Top of DATA RECORDS
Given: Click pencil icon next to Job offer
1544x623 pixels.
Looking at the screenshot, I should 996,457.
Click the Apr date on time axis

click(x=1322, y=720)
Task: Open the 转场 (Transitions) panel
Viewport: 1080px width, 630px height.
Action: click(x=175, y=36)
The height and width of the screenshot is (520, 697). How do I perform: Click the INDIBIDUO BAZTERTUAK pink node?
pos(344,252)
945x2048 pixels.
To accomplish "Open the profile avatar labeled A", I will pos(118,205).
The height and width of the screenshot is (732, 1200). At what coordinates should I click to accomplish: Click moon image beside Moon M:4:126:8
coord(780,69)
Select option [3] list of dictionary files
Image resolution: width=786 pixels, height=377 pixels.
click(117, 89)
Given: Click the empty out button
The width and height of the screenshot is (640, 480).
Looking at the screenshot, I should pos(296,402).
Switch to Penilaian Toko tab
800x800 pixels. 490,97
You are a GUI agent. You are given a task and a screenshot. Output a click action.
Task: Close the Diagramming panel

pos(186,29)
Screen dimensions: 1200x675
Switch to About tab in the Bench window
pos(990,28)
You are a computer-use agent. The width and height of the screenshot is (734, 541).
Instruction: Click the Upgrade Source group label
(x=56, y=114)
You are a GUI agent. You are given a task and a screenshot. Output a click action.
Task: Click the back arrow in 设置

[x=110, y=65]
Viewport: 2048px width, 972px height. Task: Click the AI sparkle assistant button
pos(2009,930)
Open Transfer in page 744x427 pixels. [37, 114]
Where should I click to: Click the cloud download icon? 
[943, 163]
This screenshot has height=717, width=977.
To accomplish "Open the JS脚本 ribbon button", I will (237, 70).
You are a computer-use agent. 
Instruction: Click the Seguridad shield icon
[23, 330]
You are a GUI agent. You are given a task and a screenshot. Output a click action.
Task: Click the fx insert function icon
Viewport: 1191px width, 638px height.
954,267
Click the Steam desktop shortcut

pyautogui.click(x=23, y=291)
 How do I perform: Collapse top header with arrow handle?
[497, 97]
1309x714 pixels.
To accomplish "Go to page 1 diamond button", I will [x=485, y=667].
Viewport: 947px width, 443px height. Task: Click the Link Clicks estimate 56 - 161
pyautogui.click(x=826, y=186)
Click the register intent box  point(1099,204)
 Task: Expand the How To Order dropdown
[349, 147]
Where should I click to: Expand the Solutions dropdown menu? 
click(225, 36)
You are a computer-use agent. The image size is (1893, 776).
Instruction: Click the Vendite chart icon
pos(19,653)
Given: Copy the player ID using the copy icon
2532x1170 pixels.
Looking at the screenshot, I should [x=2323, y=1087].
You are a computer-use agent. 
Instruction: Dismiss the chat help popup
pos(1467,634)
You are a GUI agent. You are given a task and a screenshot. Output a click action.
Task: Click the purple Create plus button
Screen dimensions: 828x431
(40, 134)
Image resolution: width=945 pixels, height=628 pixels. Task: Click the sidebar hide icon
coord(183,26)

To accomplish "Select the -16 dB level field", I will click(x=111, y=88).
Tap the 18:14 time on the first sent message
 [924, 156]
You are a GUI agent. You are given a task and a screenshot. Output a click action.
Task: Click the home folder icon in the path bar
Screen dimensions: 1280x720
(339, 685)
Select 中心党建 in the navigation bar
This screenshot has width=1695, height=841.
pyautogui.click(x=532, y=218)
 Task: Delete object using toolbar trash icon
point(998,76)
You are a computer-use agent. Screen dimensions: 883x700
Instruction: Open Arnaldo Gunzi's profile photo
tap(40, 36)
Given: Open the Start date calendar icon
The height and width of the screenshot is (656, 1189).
Bottom of DATA RECORDS
## ACTION ITEM
Could you reproduce all of the material above, exactly as it reads?

## TASK RESULT
Given: Click pencil icon next to Job offer
1544x623 pixels.
Looking at the screenshot, I should 996,457.
Click the Apr date on time axis

click(x=1322, y=720)
Task: Open the 转场 (Transitions) panel
Viewport: 1080px width, 630px height.
Action: click(x=175, y=36)
The height and width of the screenshot is (520, 697). How do I perform: Click the INDIBIDUO BAZTERTUAK pink node?
pos(344,252)
945x2048 pixels.
To accomplish "Open the profile avatar labeled A", I will pos(118,205).
The height and width of the screenshot is (732, 1200). At what coordinates should I click to accomplish: Click moon image beside Moon M:4:126:8
coord(780,69)
Select option [3] list of dictionary files
Image resolution: width=786 pixels, height=377 pixels.
click(117, 89)
Given: Click the empty out button
The width and height of the screenshot is (640, 480).
Looking at the screenshot, I should pos(296,402).
Switch to Penilaian Toko tab
800x800 pixels. 490,97
You are a GUI agent. You are given a task and a screenshot. Output a click action.
Task: Close the Diagramming panel

pos(186,29)
Screen dimensions: 1200x675
Switch to About tab in the Bench window
pos(990,28)
You are a computer-use agent. The width and height of the screenshot is (734, 541).
Instruction: Click the Upgrade Source group label
(x=56, y=114)
You are a GUI agent. You are given a task and a screenshot. Output a click action.
Task: Click the back arrow in 设置

[x=110, y=65]
Viewport: 2048px width, 972px height. Task: Click the AI sparkle assistant button
pos(2009,930)
Open Transfer in page 744x427 pixels. [37, 114]
Where should I click to: Click the cloud download icon? 
[943, 163]
This screenshot has height=717, width=977.
To accomplish "Open the JS脚本 ribbon button", I will (237, 70).
You are a computer-use agent. 
Instruction: Click the Seguridad shield icon
[23, 330]
You are a GUI agent. You are given a task and a screenshot. Output a click action.
Task: Click the fx insert function icon
Viewport: 1191px width, 638px height.
954,267
Click the Steam desktop shortcut

pyautogui.click(x=23, y=291)
 How do I perform: Collapse top header with arrow handle?
[497, 97]
1309x714 pixels.
To accomplish "Go to page 1 diamond button", I will [x=485, y=667].
Viewport: 947px width, 443px height. Task: Click the Link Clicks estimate 56 - 161
pyautogui.click(x=826, y=186)
Click the register intent box  point(1099,204)
 Task: Expand the How To Order dropdown
[349, 147]
Where should I click to: Expand the Solutions dropdown menu? 
click(225, 36)
You are a computer-use agent. The image size is (1893, 776).
Instruction: Click the Vendite chart icon
pos(19,653)
Given: Copy the player ID using the copy icon
2532x1170 pixels.
Looking at the screenshot, I should [x=2323, y=1087].
You are a computer-use agent. 
Instruction: Dismiss the chat help popup
pos(1467,634)
You are a GUI agent. You are given a task and a screenshot. Output a click action.
Task: Click the purple Create plus button
Screen dimensions: 828x431
(40, 134)
Image resolution: width=945 pixels, height=628 pixels. Task: Click the sidebar hide icon
coord(183,26)

To accomplish "Select the -16 dB level field", I will click(x=111, y=88).
Tap the 18:14 time on the first sent message
 [924, 156]
You are a GUI agent. You are given a task and a screenshot. Output a click action.
Task: Click the home folder icon in the path bar
Screen dimensions: 1280x720
(339, 685)
Select 中心党建 in the navigation bar
This screenshot has width=1695, height=841.
pyautogui.click(x=532, y=218)
 Task: Delete object using toolbar trash icon
point(998,76)
You are a computer-use agent. Screen dimensions: 883x700
Instruction: Open Arnaldo Gunzi's profile photo
tap(40, 36)
Given: Open the Start date calendar icon
The height and width of the screenshot is (656, 1189).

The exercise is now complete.